## Exercise requirements:
What is needed is an exact transcription of every record below.

___ Extracted material ___

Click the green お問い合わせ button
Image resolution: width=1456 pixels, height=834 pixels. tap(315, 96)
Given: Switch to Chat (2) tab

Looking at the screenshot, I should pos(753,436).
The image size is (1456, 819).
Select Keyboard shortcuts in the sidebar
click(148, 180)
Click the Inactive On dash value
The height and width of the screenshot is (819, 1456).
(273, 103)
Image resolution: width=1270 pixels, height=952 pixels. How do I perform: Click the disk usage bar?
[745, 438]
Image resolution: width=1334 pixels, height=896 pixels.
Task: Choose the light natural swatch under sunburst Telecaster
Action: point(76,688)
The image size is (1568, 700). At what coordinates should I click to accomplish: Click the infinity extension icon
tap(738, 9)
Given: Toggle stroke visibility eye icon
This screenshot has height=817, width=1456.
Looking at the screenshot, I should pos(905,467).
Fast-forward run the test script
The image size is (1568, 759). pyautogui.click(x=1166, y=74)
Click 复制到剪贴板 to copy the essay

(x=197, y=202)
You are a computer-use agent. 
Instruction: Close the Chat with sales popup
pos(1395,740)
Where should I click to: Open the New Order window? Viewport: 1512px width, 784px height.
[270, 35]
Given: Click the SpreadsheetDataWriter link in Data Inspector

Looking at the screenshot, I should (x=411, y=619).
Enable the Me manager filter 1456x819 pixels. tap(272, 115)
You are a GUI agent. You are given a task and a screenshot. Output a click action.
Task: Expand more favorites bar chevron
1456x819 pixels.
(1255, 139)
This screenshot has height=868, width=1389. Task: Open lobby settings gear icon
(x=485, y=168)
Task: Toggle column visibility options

___

## Task output:
Click the green お問い合わせ button
Image resolution: width=1456 pixels, height=834 pixels. tap(315, 96)
Given: Switch to Chat (2) tab

Looking at the screenshot, I should pos(753,436).
The image size is (1456, 819).
Select Keyboard shortcuts in the sidebar
click(148, 180)
Click the Inactive On dash value
The height and width of the screenshot is (819, 1456).
(273, 103)
Image resolution: width=1270 pixels, height=952 pixels. How do I perform: Click the disk usage bar?
[745, 438]
Image resolution: width=1334 pixels, height=896 pixels.
Task: Choose the light natural swatch under sunburst Telecaster
Action: point(76,688)
The image size is (1568, 700). At what coordinates should I click to accomplish: Click the infinity extension icon
tap(738, 9)
Given: Toggle stroke visibility eye icon
This screenshot has height=817, width=1456.
Looking at the screenshot, I should pos(905,467).
Fast-forward run the test script
The image size is (1568, 759). pyautogui.click(x=1166, y=74)
Click 复制到剪贴板 to copy the essay

(x=197, y=202)
You are a computer-use agent. 
Instruction: Close the Chat with sales popup
pos(1395,740)
Where should I click to: Open the New Order window? Viewport: 1512px width, 784px height.
[270, 35]
Given: Click the SpreadsheetDataWriter link in Data Inspector

Looking at the screenshot, I should (x=411, y=619).
Enable the Me manager filter 1456x819 pixels. tap(272, 115)
You are a GUI agent. You are given a task and a screenshot. Output a click action.
Task: Expand more favorites bar chevron
1456x819 pixels.
(1255, 139)
This screenshot has height=868, width=1389. Task: Open lobby settings gear icon
(x=485, y=168)
Task: Toggle column visibility options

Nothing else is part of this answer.